* _TASK OBJECTIVE_: Replace "milestone" with "checkpoint" in the lines starting at the one containing "Where should I" and ending at the one containing "click(747, 123)", keeping everything else the same. Write out only those lines, without the pictures.

* _DATA PROVIDED_:
-- START --

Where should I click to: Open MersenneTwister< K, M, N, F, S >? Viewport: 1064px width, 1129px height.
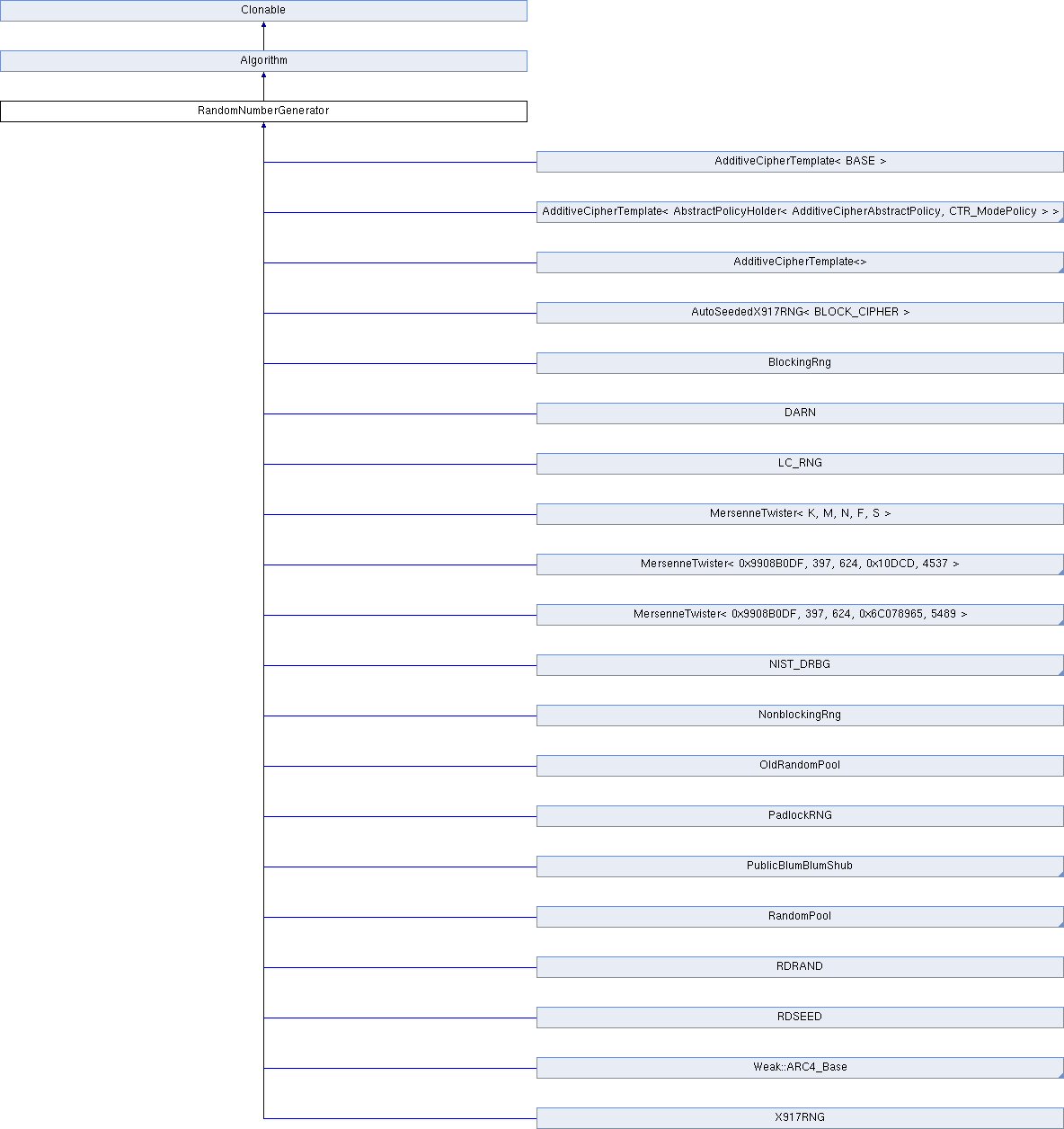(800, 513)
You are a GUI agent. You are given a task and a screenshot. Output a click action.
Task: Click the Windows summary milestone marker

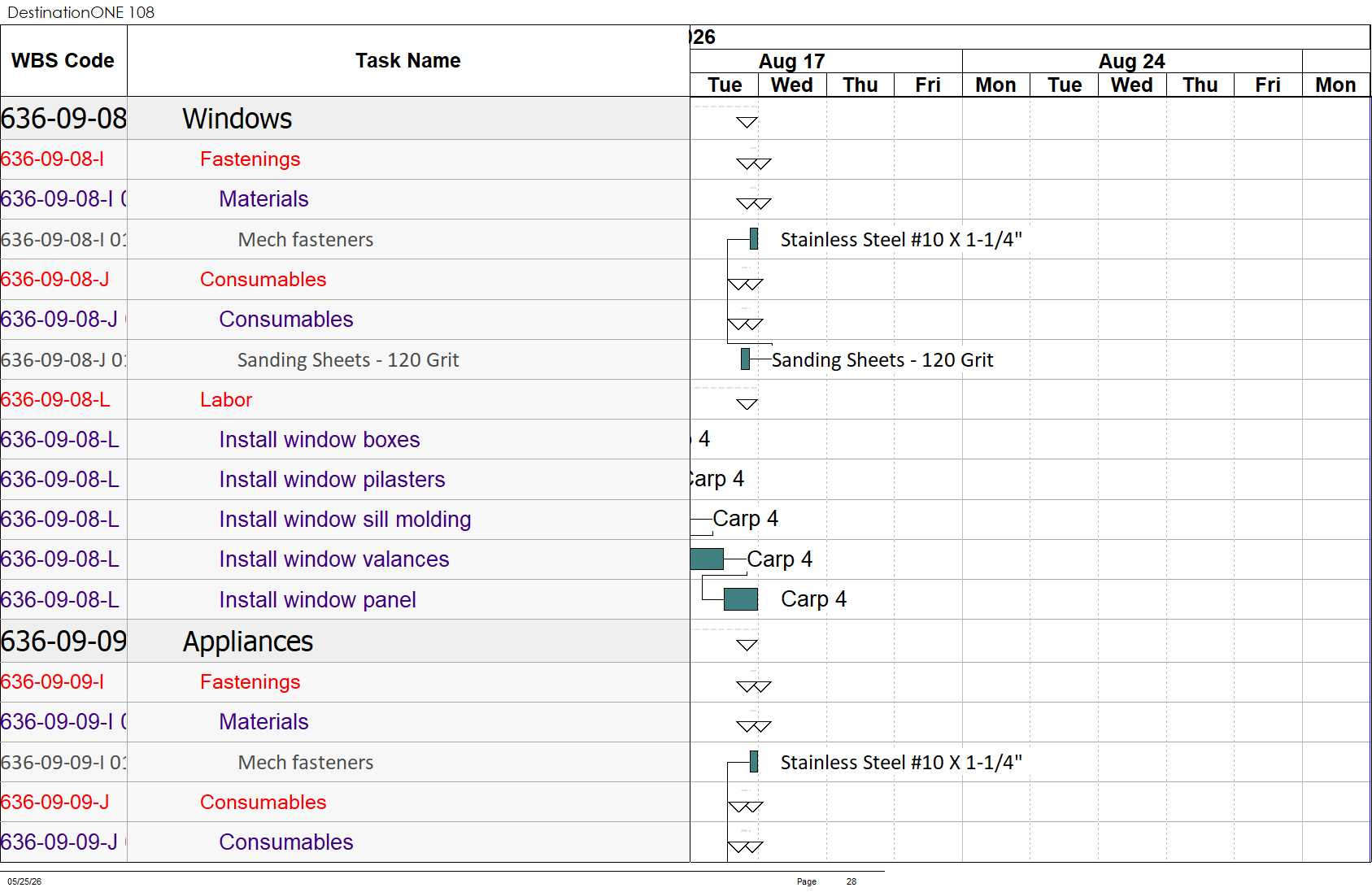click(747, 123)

-- END --
-- START --

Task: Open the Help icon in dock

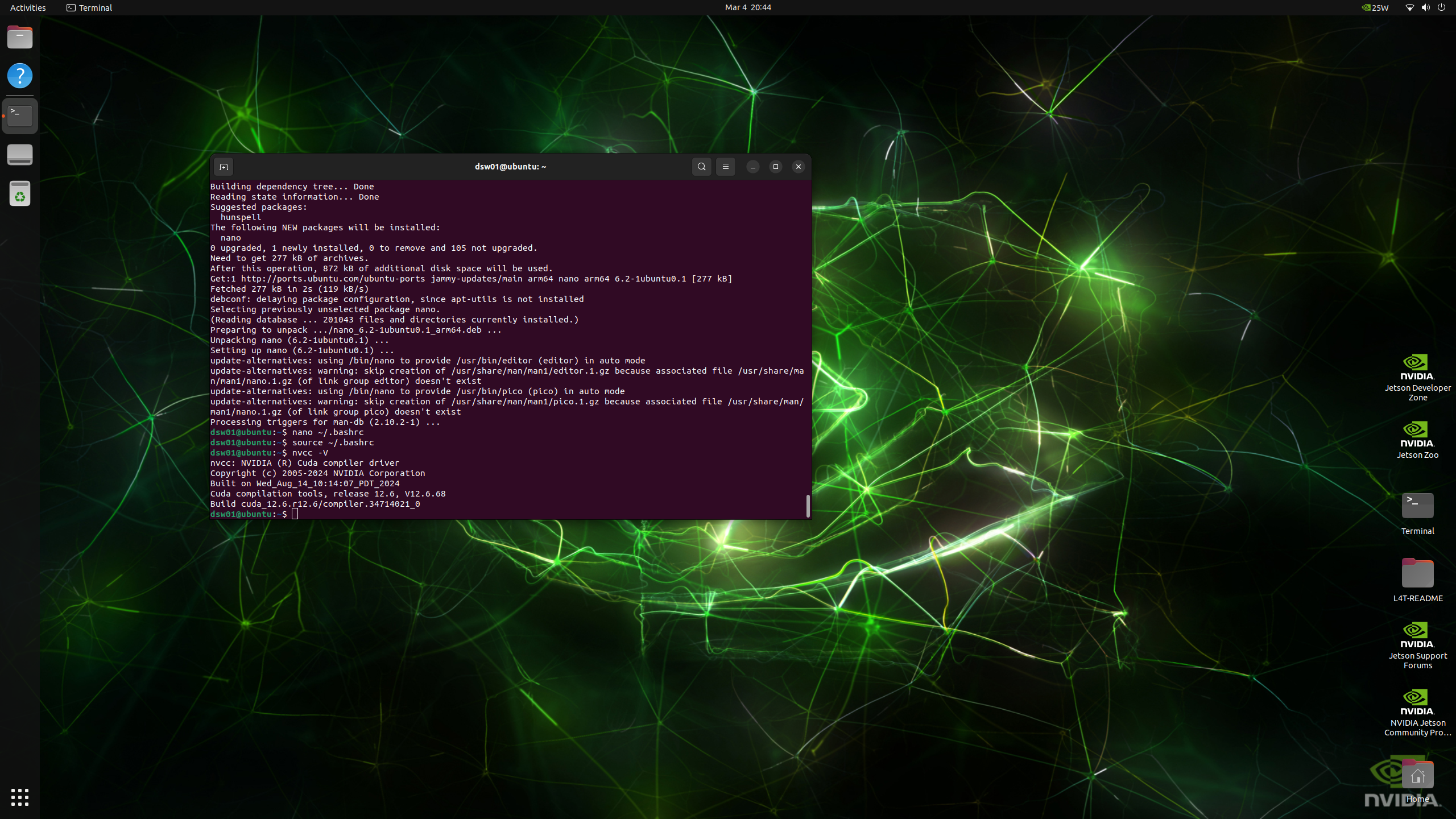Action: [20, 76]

-- END --
-- START --

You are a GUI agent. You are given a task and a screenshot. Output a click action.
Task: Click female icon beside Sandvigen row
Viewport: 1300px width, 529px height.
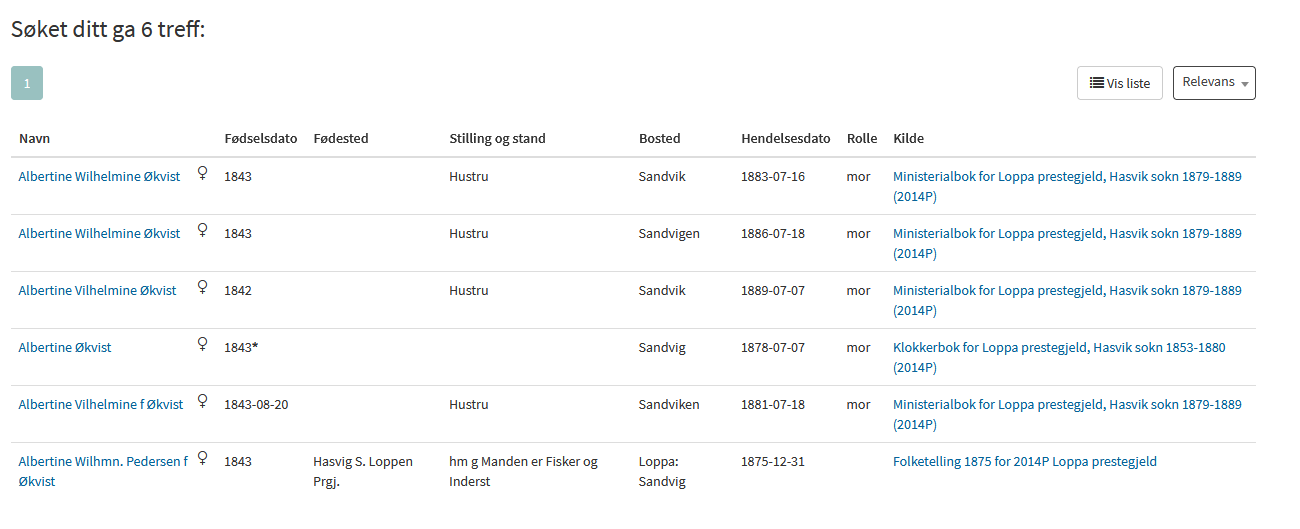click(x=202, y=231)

-- END --

* _ANSWER TO THIS PROBLEM_:
Where should I click to: Open MersenneTwister< K, M, N, F, S >? Viewport: 1064px width, 1129px height.
(800, 513)
You are a GUI agent. You are given a task and a screenshot. Output a click action.
Task: Click the Windows summary checkpoint marker

click(747, 123)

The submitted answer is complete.